Segment Open

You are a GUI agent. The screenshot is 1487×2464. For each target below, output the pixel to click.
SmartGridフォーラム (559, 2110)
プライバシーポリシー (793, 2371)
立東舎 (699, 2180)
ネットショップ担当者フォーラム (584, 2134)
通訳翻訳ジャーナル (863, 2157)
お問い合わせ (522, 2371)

Segment Closed

> Task prompt: Go through the listing above and restate it word for word.

> Expected output:
You are a GUI agent. The screenshot is 1487×2464. For each target below, output the pixel to click.
SmartGridフォーラム (559, 2110)
プライバシーポリシー (793, 2371)
立東舎 (699, 2180)
ネットショップ担当者フォーラム (584, 2134)
通訳翻訳ジャーナル (863, 2157)
お問い合わせ (522, 2371)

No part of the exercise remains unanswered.